Rick Smith knows the value of face-to-face contact in preventing SIFs. Smith is the safety manager at James Industrial Contractors, part of Primoris Services Corp. in Baton Rouge, LA. During his 35-year career in safety, he said, he has never served as a project manager in which a fatality or disabling injury occurred.

“The people who are working on a project can tell you a lot – if you listen to them,” Smith said. “Earn respect from your people. Your people are your most important asset. My advice is listen to them, get to know them, talk to them. I don’t mean go out drinking with them at night – I’m talking about getting inside their head, so to speak.”

Building positive relationships can empower workers to prevent hazards ahead of time or, if necessary, in real time.

While visiting a client in the Alberta oil sands of northern Canada, Martin watched as a four-person crew lifted a load of pipe off the back of a flatbed trailer. Something quickly went wrong, and the load started to slip.

“You could see one person signaling to stop the job and to put the load back on the truck,” Martin said. “It turned out to be the new guy. They had a positive climate on the job around exercising stop-work authority. Sometimes, the willingness of workers to exercise stop-work authority is your absolute last line of defense.

“That’s a really good thing that is very powerful, but what happens next is critically important, too. Because now you have to investigate: Why did the system fail that allowed that load to start to become unbalanced?”

Leadership buy-in

To target and reduce SIF exposure, safety pros need to work up and down the organizational ladder. They need workers to report exposures without fear of retaliation, and they need to persuade the executive team that a SIF prevention program is necessary and important for keeping workers safe.

Gather data on cases within your organization that have SIF potential, Martin said. Show those cases to the leadership team and explain why it’s urgent to determine SIF exposure and reduce that figure as much as possible.

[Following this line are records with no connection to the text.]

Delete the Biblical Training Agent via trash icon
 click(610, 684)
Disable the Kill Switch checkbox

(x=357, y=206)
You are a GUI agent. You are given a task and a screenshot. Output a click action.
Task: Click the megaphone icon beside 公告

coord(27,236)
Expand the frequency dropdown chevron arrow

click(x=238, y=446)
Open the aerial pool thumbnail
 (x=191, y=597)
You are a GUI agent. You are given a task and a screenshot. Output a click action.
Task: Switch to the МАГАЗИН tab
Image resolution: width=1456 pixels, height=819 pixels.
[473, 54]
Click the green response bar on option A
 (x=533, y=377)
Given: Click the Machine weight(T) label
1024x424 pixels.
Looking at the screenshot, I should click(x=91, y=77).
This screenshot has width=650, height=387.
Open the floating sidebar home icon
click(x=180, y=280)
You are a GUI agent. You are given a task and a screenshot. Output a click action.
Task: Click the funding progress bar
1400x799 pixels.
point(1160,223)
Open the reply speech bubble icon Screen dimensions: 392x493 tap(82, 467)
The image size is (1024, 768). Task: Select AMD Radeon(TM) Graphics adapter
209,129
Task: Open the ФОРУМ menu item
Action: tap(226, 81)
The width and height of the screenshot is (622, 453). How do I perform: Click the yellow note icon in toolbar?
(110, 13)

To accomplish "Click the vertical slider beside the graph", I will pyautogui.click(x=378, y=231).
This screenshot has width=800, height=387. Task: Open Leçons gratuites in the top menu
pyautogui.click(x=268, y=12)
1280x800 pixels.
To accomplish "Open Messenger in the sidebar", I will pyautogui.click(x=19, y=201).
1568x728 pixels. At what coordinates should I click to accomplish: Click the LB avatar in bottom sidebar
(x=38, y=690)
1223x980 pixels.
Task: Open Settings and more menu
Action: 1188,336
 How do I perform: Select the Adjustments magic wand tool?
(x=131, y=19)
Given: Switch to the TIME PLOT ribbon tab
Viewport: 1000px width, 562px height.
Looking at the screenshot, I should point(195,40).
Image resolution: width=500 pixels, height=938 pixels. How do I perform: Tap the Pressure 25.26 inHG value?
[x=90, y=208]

“Show them the triangle within the triangle,” Martin said. “Most of the time, executives get very interested in this subject, and the next thing they want is to do something about it because they do have high integrity and strong ethics around protecting the lives of their people, and now they know what to do because you showed them where the exposures are and where the breakdowns are happening.”

He used the example of a California-based manufacturing organization that followed that plan and launched a SIF prevention program in 2014. A year later, its SIF exposure had decreased to 17 percent from 29. The organization also experienced improvements in lagging indicators, such as its OSHA recordable rate and lost-time rate.

Employers of all sizes and in all industries may benefit from the proactive thinking that SIF prevention programs emphasize, Martin said. Leaders also must be cognizant that such programs need to be revisited on a monthly or quarterly basis and fine-tuned depending on new hazards that emerge.

“We’re still in the early stages of gaining traction with a lot of industry sectors,” Martin said. “I will say that when I’m out doing public speaking events on SIF, I routinely ask the question: ‘How many of you are hearing this for the very first time?’ It’s not unusual for 50 percent of the audience to raise their hands.

“I think we have a ways to go before it’s part of the normal safety vocabulary, but I do see a lot of indicators out there that it’s moving in the right direction. In real terms, success would be measured by achieving zero fatalities and zero life-altering injuries,” Martin said. “That’s the real, ultimate measure.”